* EXERCISE OBJECTIVE
Reproduce these lines, replacing every occurrence of "input field" with "text box" and leaving everything else unchanged.

* SUPPLIED INFORMATION
* begin *
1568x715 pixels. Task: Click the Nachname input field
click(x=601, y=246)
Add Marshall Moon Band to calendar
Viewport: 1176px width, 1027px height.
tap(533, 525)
* end *
* TASK SOLUTION
1568x715 pixels. Task: Click the Nachname text box
click(x=601, y=246)
Add Marshall Moon Band to calendar
Viewport: 1176px width, 1027px height.
tap(533, 525)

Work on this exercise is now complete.